Task to carry out => Beginning with the first line of the data below, set down each line exactly through the line that contains "Image resolution: width=926".

* * *

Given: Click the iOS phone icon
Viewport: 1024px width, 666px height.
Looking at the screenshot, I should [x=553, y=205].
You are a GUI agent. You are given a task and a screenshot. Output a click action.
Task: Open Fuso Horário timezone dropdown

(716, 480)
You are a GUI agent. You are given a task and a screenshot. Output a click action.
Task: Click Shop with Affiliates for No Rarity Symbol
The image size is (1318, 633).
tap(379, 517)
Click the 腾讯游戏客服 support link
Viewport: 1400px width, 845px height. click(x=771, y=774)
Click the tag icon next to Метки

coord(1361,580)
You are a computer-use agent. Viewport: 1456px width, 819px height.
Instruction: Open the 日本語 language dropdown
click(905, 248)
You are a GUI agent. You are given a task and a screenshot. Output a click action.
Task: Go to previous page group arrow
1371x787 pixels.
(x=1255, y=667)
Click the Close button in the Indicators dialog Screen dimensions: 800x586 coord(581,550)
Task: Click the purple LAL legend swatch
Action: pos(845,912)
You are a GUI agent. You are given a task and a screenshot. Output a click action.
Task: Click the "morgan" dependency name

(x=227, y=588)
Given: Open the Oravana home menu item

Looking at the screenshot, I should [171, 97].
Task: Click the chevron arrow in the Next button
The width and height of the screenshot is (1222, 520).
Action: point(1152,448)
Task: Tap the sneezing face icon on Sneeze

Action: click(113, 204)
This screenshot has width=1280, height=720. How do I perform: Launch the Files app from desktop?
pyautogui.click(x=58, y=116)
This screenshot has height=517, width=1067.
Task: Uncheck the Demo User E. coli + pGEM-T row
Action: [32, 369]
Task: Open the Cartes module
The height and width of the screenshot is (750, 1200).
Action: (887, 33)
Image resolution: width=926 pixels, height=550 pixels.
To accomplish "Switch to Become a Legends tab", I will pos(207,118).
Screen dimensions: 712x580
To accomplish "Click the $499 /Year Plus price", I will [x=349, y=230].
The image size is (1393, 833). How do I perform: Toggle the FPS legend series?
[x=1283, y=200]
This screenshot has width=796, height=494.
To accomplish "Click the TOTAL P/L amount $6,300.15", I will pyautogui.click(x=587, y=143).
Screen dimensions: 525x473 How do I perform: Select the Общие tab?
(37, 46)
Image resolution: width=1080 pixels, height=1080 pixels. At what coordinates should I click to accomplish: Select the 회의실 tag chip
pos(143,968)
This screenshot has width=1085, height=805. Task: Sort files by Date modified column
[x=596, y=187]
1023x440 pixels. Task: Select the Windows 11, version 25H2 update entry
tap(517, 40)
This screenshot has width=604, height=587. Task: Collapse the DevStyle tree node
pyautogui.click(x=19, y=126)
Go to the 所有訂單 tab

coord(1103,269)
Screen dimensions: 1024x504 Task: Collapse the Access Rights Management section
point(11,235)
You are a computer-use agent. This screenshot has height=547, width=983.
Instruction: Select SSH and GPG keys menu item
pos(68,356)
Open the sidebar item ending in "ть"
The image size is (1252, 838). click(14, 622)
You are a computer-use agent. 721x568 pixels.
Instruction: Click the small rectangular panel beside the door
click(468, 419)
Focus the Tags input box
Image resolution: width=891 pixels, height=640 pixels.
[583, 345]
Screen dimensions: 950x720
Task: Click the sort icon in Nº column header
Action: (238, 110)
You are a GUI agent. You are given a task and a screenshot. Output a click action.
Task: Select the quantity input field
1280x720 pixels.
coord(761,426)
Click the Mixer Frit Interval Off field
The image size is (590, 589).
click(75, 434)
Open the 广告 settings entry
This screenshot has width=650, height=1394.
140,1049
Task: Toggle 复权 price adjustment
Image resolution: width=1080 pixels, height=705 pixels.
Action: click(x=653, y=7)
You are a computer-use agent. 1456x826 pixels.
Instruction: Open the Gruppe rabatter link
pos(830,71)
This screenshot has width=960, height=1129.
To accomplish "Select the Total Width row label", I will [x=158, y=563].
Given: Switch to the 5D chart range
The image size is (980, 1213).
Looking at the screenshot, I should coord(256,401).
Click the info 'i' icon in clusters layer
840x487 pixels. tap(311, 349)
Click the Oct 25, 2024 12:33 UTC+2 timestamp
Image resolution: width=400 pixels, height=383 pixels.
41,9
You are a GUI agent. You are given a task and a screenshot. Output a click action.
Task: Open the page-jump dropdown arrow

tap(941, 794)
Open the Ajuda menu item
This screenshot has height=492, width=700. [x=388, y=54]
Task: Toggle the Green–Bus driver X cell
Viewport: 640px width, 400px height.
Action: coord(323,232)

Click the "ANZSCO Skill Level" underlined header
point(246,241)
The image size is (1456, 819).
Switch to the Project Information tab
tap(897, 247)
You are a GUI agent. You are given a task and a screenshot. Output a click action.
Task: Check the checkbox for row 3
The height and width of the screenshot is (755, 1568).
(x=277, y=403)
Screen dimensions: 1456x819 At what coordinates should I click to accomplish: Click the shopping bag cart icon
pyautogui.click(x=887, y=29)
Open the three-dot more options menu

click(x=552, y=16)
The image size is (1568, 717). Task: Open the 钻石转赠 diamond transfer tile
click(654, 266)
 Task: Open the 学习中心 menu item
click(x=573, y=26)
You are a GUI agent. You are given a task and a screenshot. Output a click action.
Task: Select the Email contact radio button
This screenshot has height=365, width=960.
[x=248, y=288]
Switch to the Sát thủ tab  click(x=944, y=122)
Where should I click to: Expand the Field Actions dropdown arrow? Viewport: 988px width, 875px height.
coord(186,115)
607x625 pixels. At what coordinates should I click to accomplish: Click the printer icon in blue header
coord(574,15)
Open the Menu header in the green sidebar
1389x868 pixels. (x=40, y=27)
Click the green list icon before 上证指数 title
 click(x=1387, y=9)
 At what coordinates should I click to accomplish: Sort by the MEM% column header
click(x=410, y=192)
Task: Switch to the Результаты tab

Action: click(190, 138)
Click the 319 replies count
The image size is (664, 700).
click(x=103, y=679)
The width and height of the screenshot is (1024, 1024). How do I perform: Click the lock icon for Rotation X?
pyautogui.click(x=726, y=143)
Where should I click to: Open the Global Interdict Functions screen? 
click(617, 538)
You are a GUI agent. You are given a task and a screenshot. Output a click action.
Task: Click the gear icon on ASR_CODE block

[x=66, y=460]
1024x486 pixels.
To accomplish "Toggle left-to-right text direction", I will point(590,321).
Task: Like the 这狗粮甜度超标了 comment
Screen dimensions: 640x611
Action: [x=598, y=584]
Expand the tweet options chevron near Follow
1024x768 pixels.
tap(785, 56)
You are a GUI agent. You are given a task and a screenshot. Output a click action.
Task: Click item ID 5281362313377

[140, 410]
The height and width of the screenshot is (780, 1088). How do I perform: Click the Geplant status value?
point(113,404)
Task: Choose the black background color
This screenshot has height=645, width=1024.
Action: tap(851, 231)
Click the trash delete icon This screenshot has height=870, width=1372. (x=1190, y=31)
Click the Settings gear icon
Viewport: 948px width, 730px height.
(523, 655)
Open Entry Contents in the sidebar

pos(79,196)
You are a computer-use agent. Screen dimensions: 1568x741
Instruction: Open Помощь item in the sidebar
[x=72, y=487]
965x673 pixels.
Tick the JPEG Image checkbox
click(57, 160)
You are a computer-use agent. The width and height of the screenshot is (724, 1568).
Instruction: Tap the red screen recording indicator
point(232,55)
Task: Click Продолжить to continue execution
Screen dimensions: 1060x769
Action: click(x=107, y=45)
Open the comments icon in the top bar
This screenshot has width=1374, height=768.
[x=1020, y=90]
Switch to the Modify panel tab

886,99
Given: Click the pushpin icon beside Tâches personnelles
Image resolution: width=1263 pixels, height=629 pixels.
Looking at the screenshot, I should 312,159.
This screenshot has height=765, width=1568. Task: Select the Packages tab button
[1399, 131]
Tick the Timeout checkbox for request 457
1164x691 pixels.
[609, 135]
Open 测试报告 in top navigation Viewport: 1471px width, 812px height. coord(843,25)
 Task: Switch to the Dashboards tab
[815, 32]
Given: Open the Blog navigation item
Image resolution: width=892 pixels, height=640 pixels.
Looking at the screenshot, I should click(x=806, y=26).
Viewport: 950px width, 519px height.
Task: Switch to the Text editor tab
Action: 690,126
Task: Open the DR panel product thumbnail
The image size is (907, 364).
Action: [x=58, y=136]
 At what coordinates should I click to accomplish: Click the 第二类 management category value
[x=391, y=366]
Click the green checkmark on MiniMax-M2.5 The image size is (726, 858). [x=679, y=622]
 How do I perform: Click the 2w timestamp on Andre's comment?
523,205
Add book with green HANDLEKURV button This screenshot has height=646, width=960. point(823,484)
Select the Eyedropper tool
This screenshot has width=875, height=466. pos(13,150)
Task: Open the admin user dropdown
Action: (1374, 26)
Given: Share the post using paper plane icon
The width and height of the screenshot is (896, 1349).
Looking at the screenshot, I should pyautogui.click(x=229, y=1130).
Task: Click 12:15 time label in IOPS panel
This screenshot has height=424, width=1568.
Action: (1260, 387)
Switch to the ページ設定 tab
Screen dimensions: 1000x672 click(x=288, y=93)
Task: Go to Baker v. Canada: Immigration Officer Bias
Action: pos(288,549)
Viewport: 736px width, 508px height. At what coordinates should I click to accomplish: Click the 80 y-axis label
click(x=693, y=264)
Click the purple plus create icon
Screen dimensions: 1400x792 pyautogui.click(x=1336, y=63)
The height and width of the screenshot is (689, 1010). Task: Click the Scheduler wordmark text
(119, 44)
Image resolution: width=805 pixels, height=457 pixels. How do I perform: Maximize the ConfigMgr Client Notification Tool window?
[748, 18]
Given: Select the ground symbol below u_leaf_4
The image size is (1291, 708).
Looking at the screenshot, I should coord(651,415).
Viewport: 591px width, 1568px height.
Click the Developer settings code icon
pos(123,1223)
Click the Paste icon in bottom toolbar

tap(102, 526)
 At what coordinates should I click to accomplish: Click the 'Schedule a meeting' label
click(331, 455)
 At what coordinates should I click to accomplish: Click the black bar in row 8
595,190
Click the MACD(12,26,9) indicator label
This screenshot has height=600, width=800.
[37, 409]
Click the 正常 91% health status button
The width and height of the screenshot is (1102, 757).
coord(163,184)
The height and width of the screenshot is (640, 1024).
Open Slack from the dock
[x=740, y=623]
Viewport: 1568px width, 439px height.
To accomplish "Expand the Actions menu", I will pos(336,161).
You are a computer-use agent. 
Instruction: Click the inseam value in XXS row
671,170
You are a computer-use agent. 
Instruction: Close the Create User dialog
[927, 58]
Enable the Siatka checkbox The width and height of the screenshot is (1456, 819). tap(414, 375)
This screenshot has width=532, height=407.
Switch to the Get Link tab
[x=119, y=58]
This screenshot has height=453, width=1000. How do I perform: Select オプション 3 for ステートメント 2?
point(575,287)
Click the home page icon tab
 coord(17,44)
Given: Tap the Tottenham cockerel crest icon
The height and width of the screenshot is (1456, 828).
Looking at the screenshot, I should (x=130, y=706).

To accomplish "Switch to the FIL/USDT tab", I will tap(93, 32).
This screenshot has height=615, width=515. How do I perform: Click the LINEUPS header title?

* * *

Output below =>
Given: Click the iOS phone icon
Viewport: 1024px width, 666px height.
Looking at the screenshot, I should [x=553, y=205].
You are a GUI agent. You are given a task and a screenshot. Output a click action.
Task: Open Fuso Horário timezone dropdown

(716, 480)
You are a GUI agent. You are given a task and a screenshot. Output a click action.
Task: Click Shop with Affiliates for No Rarity Symbol
The image size is (1318, 633).
tap(379, 517)
Click the 腾讯游戏客服 support link
Viewport: 1400px width, 845px height. click(x=771, y=774)
Click the tag icon next to Метки

coord(1361,580)
You are a computer-use agent. Viewport: 1456px width, 819px height.
Instruction: Open the 日本語 language dropdown
click(905, 248)
You are a GUI agent. You are given a task and a screenshot. Output a click action.
Task: Go to previous page group arrow
1371x787 pixels.
(x=1255, y=667)
Click the Close button in the Indicators dialog Screen dimensions: 800x586 coord(581,550)
Task: Click the purple LAL legend swatch
Action: pos(845,912)
You are a GUI agent. You are given a task and a screenshot. Output a click action.
Task: Click the "morgan" dependency name

(x=227, y=588)
Given: Open the Oravana home menu item

Looking at the screenshot, I should [171, 97].
Task: Click the chevron arrow in the Next button
The width and height of the screenshot is (1222, 520).
Action: point(1152,448)
Task: Tap the sneezing face icon on Sneeze

Action: click(113, 204)
This screenshot has width=1280, height=720. How do I perform: Launch the Files app from desktop?
pyautogui.click(x=58, y=116)
This screenshot has height=517, width=1067.
Task: Uncheck the Demo User E. coli + pGEM-T row
Action: [32, 369]
Task: Open the Cartes module
The height and width of the screenshot is (750, 1200).
Action: (887, 33)
Image resolution: width=926 pixels, height=550 pixels.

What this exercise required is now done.